▶ _Short exercise_
Please show every line of the listing below that contains the word "number".
─── Input rows
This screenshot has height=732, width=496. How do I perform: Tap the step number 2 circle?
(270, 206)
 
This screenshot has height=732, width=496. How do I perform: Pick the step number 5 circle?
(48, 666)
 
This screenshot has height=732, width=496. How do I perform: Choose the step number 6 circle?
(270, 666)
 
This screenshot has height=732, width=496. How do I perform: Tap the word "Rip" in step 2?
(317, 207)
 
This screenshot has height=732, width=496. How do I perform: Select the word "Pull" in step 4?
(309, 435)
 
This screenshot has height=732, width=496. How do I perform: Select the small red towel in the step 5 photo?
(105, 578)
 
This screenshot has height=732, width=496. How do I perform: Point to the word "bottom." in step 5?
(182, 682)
──────
─── Input rows
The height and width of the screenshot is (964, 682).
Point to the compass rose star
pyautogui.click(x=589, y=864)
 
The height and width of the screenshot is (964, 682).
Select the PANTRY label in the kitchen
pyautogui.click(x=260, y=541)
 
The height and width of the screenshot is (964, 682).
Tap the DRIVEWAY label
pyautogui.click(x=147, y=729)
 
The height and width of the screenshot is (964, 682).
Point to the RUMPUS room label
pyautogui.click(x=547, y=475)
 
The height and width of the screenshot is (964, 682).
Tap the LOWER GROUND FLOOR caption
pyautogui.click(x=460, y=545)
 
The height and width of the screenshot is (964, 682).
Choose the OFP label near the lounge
──────
▶ _Solution to this problem_
This screenshot has height=732, width=496. How do I perform: Tap the step number 2 circle?
This screenshot has height=732, width=496. How do I perform: Pick the step number 5 circle?
This screenshot has height=732, width=496. How do I perform: Choose the step number 6 circle?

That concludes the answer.